Can international law work? A constructivist expansion

Abstract

An increasing number of scholars have begun to apply rational choice methodologies to the study of international law. Earlier rational choice scholarship voicing skepticism about international law’s true force has since been followed by sophisticated rational choice defenses of international law. This review essay focuses on Andrew Guzman’s recent book HOW INTERNATIONAL LAW WORKS: A RATIONAL CHOICE THEORY (2008), one of the best of those defenses. In that book, Guzman develops an elegant and sophisticated account of 'reputation' and the role it can play in encouraging rational compliance with international law. Based on this account, Guzman makes a powerful case that rational choice theory does support international law’s claims of legal force and can explain how international law works. This essay lays out some of the book’s key contributions to international law scholarship. But this essay also argues that in developing his account of 'reputation,' Guzman has demonstrated the inadequacy of rational choice descriptions of how international law works.

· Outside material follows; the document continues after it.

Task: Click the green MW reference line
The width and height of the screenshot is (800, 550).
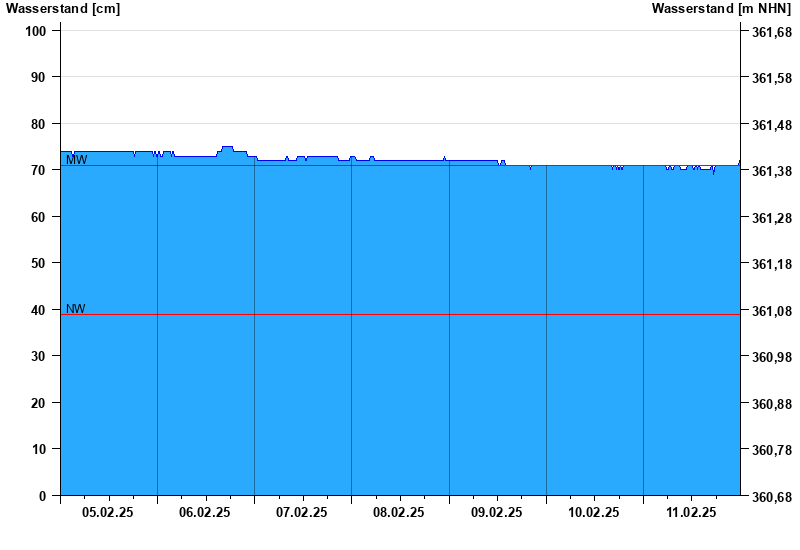Action: 401,165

This essay lays out three specific critiques of Guzman’s rational choice account: (1) that the account has trouble explaining international practice in areas like human rights, (2) that the account takes too narrow a view of the ways international law 'works,' and (3) that rational choice may be insufficient to explain the force of reputation or to create testable hypotheses of state action. This essay concludes by using Guzman’s account of reputation to suggest a more expansive account of how international law works integrating elements of rational choice, constructivist, and liberal theories.